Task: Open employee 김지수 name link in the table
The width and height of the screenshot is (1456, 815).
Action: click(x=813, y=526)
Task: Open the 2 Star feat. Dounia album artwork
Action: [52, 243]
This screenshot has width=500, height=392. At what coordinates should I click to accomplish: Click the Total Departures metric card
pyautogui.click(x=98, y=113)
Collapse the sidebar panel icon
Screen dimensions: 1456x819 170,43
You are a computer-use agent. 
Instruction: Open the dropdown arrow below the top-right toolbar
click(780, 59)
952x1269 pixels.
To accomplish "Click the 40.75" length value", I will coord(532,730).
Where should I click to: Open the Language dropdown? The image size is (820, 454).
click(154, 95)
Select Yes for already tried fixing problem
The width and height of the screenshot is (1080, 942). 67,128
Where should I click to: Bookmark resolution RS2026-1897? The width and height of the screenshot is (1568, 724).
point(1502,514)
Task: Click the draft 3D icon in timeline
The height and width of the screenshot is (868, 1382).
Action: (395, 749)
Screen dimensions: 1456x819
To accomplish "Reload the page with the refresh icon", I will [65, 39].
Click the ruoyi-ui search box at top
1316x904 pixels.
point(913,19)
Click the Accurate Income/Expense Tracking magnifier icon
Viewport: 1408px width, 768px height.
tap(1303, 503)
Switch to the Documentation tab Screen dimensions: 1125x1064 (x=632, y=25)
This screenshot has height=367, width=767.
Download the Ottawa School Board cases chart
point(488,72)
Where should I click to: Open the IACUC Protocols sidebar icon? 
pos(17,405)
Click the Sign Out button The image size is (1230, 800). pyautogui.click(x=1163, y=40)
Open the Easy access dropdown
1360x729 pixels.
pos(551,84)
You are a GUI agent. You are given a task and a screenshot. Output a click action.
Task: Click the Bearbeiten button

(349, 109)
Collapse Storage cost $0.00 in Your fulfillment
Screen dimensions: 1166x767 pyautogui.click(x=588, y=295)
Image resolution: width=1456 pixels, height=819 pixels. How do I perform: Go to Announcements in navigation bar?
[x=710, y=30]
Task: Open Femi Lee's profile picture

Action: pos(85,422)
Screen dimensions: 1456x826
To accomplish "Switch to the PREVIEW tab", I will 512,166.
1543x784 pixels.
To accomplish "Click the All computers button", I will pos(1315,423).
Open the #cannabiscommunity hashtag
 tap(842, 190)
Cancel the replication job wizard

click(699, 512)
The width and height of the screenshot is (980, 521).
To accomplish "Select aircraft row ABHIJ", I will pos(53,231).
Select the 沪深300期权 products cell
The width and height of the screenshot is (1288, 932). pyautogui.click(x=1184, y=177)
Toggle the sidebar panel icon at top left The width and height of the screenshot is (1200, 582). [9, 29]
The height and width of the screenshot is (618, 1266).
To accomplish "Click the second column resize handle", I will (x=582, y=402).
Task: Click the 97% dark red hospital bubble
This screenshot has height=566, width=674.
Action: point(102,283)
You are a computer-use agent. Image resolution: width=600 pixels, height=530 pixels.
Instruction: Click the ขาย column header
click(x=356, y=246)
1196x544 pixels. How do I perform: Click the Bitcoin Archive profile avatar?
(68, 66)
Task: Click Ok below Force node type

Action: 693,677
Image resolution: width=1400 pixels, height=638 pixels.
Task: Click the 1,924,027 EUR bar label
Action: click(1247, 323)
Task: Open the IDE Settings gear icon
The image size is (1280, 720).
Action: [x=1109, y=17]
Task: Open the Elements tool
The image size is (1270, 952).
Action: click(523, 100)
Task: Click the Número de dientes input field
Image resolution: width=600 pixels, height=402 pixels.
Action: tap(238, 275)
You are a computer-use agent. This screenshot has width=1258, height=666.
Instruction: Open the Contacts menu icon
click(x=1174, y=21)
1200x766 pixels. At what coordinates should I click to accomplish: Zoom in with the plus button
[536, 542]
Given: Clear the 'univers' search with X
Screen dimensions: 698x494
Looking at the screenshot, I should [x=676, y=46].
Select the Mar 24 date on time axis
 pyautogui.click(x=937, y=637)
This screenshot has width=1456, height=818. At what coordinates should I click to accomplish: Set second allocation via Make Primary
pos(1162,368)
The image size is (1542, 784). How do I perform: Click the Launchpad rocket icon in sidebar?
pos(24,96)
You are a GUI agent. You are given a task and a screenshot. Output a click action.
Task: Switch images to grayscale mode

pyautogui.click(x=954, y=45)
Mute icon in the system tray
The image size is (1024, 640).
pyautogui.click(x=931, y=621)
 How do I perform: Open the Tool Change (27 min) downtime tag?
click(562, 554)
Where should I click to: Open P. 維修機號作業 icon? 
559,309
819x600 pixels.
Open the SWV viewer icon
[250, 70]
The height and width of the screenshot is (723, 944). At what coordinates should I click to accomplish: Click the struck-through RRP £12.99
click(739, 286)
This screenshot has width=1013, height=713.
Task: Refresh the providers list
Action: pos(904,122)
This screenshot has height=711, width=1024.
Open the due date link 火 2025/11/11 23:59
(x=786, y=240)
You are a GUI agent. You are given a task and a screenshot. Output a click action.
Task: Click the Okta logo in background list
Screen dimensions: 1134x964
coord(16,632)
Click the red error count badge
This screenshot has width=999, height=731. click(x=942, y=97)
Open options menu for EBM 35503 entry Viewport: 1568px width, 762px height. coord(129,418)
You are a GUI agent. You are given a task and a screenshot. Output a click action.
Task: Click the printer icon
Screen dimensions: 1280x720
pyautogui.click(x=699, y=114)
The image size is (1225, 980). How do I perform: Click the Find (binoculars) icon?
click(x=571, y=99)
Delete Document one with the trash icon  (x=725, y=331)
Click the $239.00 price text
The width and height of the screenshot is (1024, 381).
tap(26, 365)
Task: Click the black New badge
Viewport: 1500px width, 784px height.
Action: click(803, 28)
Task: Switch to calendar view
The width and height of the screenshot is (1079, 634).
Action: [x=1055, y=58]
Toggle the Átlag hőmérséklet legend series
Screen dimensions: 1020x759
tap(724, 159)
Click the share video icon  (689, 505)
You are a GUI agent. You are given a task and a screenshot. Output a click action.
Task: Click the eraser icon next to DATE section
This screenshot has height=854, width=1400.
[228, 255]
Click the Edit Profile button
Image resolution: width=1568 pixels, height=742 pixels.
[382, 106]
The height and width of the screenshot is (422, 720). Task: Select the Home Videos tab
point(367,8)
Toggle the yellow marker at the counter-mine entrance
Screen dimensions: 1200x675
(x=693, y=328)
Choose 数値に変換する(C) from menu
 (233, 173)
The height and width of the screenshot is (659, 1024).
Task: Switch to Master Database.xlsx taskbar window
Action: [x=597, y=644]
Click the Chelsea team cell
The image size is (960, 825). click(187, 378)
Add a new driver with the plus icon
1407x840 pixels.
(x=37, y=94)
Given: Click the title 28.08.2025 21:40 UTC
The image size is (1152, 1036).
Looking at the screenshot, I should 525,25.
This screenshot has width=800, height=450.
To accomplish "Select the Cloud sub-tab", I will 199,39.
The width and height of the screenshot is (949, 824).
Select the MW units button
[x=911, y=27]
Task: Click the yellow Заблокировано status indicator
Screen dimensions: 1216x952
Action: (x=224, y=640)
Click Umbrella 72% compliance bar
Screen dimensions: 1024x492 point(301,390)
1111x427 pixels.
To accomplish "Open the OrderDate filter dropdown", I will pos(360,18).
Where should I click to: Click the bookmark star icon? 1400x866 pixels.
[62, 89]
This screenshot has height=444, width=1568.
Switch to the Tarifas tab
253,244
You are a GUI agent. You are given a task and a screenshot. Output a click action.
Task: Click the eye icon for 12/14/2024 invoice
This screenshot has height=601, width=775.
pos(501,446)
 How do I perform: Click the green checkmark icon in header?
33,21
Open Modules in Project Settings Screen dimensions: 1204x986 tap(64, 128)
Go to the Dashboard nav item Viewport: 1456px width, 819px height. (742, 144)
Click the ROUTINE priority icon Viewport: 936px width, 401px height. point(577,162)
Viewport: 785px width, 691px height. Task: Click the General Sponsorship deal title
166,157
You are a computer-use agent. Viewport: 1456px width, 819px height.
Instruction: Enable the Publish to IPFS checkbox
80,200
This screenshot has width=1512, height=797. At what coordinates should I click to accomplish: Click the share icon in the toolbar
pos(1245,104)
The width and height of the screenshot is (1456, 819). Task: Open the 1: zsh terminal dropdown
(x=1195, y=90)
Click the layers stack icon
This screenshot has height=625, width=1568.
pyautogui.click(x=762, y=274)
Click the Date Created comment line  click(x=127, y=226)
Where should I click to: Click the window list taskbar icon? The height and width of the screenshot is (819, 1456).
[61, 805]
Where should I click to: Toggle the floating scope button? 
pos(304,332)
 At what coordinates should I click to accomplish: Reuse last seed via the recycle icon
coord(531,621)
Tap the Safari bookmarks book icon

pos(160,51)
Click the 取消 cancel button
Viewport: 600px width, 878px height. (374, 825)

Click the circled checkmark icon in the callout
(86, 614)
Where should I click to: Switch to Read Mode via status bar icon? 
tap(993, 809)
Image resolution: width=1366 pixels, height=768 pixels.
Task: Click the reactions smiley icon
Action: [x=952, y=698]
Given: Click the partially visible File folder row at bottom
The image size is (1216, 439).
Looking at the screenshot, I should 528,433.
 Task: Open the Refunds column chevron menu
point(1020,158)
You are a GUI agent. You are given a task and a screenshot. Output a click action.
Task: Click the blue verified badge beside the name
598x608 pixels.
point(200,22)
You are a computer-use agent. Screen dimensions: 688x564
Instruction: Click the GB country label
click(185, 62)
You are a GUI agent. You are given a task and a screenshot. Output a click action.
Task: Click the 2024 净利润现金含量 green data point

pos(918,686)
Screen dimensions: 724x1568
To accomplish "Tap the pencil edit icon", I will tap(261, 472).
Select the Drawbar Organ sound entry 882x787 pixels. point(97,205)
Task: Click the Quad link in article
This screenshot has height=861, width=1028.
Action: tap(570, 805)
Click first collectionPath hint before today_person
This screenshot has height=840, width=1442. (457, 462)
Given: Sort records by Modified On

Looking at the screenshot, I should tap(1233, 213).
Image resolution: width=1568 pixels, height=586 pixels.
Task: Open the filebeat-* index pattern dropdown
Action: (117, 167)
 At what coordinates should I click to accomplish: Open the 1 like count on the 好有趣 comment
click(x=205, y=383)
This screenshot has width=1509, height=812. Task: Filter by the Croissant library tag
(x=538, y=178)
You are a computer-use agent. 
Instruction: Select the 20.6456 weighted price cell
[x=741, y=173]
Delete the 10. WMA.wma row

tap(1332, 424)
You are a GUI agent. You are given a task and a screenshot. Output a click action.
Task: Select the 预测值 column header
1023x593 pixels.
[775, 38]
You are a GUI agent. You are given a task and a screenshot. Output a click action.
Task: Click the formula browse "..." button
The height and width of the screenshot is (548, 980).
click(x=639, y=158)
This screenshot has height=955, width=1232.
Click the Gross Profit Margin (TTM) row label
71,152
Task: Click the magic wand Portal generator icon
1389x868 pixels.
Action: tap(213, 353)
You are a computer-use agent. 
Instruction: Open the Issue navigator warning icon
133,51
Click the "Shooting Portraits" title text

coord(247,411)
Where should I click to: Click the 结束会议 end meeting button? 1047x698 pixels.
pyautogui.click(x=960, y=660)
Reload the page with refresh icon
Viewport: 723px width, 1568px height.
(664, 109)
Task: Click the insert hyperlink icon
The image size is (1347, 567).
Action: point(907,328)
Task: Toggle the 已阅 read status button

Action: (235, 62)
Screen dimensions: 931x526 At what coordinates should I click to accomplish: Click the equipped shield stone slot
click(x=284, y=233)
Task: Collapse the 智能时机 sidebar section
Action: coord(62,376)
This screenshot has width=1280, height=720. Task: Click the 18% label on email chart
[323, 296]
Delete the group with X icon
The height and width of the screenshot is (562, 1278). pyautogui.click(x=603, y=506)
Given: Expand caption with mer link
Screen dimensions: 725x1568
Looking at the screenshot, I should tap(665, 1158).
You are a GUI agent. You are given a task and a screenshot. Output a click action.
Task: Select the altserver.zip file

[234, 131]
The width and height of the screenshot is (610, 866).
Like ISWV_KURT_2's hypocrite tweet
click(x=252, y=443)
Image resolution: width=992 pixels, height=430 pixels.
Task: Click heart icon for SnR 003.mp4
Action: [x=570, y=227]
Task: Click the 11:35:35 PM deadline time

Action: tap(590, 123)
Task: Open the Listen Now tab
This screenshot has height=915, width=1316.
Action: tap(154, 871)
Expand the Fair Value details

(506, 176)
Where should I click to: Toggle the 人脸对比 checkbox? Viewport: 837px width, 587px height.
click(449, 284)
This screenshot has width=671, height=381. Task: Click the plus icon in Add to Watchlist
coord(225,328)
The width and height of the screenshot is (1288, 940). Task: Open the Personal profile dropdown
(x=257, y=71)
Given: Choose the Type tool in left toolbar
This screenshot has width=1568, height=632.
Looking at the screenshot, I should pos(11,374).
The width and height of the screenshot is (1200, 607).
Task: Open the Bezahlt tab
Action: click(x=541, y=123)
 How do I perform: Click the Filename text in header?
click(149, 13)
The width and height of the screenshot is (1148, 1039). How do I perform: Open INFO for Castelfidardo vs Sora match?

_ _ _

Please rewrite the lines starting at the one containing "Given: Expand caption with mer link" and ending at the one containing "Action: [x=570, y=227]" as a numbered list, leaving out any blank lines.

1. Given: Expand caption with mer link
2. Screen dimensions: 725x1568
3. Looking at the screenshot, I should tap(665, 1158).
4. You are a GUI agent. You are given a task and a screenshot. Output a click action.
5. Task: Select the altserver.zip file
6. [234, 131]
7. The width and height of the screenshot is (610, 866).
8. Like ISWV_KURT_2's hypocrite tweet
9. click(x=252, y=443)
10. Image resolution: width=992 pixels, height=430 pixels.
11. Task: Click heart icon for SnR 003.mp4
12. Action: [x=570, y=227]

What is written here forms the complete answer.